He was a short boy with very black hair, a snub nose, and a pale face. His eyes, which were brown, had something uncanny about them; Mermaid was struck with their resemblance to the eyes of wild animals. She had seen deer with eyes like that. The boy stood before her with his cap in his hand; he was somehow not in the least like Dick Hand or Tommy Lupton or any of the other Blue Port boys. He seemed to have very good manners and to be politely exercising them. Mermaid unconsciously assumed her own.
“Guy Vanton, yes, mademoiselle.” The French word aroused Mermaid to a high pitch of curiosity, and the immediate effect of her heightened curiosity was to make her still more polite.
“I—I beg your pardon,” the boy repeated. “It was all my fault. I was not looking where I was going, mademoiselle.”
She noticed that he spoke English without the Blue Port twang, but also without a foreign accent; his speech was like that of one or two of the schoolteachers she had had.

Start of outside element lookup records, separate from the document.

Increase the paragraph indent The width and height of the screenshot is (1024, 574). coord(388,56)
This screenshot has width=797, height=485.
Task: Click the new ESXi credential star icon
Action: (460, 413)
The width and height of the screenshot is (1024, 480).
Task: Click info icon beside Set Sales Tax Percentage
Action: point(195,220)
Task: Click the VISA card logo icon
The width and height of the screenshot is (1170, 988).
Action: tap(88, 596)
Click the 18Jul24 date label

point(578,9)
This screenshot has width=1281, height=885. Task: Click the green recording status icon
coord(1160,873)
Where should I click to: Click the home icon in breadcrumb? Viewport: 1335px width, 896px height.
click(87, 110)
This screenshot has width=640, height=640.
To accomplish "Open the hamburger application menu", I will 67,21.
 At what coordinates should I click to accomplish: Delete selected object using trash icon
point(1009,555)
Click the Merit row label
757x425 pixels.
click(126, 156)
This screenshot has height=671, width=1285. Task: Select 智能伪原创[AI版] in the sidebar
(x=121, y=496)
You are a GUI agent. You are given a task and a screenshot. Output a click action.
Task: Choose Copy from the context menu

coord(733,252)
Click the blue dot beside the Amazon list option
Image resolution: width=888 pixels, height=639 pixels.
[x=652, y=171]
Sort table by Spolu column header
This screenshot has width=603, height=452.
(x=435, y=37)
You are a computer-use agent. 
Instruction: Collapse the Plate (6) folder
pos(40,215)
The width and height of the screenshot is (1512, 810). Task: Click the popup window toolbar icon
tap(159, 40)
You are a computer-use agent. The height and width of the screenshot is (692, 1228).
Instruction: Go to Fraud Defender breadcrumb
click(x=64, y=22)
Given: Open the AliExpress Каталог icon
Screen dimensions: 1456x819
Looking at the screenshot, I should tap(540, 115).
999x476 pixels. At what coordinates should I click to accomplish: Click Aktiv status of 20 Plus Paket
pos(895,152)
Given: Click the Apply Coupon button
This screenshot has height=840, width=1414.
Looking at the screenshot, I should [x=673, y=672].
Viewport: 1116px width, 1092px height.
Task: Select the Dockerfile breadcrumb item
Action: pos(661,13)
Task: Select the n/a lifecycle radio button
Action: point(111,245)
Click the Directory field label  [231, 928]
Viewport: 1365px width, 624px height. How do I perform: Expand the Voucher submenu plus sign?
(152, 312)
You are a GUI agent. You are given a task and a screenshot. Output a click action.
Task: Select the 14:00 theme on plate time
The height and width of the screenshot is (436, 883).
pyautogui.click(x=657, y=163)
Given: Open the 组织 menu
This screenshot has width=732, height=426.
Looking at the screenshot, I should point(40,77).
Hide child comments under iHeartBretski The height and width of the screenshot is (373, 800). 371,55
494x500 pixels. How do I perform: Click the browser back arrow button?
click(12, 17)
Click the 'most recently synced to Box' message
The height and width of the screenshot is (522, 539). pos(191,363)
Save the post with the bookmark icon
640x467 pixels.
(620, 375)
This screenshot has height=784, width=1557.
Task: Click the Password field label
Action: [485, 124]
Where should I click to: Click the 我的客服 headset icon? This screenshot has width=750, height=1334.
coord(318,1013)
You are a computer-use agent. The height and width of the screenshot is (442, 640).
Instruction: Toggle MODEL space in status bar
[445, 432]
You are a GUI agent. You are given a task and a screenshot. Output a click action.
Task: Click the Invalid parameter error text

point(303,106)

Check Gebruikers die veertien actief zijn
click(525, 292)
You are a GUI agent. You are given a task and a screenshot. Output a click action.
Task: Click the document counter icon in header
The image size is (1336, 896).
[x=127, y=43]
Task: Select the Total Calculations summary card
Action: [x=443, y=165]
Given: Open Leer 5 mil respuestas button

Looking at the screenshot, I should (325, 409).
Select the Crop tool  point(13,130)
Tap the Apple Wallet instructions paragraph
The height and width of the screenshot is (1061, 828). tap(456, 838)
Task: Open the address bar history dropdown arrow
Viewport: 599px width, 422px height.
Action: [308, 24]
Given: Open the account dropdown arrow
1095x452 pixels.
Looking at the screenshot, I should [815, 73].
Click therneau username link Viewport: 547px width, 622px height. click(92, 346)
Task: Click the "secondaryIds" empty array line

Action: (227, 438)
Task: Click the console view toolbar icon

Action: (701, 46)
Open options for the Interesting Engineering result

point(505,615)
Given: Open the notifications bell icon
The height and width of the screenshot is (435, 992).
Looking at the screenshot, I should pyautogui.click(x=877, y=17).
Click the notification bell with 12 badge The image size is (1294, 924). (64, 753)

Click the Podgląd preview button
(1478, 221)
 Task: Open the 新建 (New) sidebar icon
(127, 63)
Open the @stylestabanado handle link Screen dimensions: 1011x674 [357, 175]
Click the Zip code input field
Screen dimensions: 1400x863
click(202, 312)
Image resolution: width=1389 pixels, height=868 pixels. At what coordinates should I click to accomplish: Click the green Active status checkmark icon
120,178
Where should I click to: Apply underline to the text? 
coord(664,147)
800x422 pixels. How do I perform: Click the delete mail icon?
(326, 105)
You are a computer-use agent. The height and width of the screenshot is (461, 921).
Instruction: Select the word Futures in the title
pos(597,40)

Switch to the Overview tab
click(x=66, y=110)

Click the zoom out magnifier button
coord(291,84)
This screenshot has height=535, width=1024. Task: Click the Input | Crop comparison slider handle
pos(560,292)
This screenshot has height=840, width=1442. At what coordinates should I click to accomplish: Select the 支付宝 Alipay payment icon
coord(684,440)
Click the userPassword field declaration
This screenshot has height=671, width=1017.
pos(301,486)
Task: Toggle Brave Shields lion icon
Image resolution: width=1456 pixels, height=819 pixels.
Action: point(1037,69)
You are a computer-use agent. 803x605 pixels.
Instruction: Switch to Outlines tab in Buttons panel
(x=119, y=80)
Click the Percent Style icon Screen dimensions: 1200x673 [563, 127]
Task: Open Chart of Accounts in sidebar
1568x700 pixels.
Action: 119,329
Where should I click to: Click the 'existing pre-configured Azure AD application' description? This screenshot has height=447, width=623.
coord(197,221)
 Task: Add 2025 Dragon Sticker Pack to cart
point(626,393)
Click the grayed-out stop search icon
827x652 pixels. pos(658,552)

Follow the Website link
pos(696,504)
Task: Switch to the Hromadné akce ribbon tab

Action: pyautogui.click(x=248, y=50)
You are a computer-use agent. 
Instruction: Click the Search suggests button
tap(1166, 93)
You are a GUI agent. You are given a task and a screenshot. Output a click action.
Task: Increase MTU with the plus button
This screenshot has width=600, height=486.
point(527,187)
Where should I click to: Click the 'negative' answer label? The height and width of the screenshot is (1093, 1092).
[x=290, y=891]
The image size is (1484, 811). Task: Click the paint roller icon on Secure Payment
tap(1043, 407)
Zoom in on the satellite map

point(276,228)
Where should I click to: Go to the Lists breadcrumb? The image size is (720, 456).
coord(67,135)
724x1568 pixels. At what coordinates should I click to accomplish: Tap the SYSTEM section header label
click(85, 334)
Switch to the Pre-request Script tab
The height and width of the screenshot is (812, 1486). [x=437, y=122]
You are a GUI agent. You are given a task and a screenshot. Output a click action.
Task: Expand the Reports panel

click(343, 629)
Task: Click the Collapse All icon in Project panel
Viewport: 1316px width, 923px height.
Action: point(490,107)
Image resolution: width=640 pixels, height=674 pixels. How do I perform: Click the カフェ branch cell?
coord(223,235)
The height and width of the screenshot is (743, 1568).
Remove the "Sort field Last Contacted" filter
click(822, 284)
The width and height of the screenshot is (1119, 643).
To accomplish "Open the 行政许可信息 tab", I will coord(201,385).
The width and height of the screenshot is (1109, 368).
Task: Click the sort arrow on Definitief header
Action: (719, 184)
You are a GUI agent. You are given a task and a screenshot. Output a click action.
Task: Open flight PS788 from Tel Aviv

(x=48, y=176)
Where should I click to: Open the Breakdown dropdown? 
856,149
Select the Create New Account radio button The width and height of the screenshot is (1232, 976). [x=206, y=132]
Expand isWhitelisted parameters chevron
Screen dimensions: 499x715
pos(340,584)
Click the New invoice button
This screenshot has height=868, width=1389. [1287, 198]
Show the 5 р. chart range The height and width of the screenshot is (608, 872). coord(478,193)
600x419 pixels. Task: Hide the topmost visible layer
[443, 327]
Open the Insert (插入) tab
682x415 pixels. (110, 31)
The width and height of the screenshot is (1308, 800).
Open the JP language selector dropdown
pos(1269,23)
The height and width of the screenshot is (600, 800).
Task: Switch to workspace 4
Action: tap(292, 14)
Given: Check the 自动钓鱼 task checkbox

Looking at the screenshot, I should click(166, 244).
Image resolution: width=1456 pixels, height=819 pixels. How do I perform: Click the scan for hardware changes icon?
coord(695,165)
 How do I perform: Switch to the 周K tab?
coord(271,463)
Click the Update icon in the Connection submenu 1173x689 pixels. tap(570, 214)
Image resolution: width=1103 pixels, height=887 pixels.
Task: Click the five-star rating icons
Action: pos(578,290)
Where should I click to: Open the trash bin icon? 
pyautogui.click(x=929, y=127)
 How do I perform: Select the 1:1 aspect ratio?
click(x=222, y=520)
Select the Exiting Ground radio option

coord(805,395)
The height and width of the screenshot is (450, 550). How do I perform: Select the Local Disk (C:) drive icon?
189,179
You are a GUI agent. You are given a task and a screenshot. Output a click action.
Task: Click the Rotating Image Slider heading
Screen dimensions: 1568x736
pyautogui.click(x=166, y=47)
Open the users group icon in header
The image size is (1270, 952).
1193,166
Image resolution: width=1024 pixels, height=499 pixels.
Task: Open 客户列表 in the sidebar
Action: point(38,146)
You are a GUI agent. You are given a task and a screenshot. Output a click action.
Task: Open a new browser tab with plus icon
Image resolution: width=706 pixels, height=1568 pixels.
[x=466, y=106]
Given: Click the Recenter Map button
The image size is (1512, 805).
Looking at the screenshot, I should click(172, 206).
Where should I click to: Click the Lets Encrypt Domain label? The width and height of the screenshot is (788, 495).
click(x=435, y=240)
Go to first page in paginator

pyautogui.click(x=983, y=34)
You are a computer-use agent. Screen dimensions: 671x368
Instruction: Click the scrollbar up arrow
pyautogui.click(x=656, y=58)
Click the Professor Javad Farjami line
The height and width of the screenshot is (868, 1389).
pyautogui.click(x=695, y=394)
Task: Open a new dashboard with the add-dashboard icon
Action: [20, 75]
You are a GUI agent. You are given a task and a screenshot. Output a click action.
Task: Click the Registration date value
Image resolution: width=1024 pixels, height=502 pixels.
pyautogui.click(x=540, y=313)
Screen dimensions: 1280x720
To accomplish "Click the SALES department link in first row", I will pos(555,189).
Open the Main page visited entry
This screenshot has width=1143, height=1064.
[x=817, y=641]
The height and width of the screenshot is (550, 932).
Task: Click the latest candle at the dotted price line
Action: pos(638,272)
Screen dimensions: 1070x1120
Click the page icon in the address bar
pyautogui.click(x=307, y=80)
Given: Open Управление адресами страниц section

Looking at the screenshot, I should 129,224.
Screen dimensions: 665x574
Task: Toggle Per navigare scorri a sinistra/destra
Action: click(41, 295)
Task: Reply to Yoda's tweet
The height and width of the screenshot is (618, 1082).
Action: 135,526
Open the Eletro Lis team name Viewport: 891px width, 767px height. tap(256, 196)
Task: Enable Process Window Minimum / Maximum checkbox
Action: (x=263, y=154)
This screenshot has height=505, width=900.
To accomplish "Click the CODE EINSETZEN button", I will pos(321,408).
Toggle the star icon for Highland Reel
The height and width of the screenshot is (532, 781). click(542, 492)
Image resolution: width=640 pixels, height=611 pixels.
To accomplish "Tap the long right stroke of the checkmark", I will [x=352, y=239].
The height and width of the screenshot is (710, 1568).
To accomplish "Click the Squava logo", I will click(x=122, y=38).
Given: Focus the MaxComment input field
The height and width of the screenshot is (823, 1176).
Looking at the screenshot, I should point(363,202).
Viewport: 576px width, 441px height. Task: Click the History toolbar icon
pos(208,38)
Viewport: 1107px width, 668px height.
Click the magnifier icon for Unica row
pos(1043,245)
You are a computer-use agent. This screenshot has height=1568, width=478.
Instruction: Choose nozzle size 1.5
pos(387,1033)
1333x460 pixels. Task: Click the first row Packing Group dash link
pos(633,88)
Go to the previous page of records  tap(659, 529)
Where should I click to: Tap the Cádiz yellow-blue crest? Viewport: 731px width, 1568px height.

He seemed about to replace his cap and hurry away. He made a little bow to her—from the waist. Mermaid had seen the bow before. Dickie Hand had learned it in a children’s dancing class at Patchogue. She smiled at young Mr. Vanton, who was so eager to get along. She had no intention he should go until they were fairly acquainted.
“You speak French?”
“Mais oui, mademoiselle!” His uncanny eyes fixed her for a moment and his pale face flushed a little.
“Oh, I don’t speak it,” Mermaid explained, hastily, whereupon he looked down at the ground, as if he had lost interest. “What was that you just said?”
“I said: ‘But yes!’”
“I wish I knew it,” she exclaimed. “I should love to study it, but I don’t think they teach it even in High School at Patchogue.”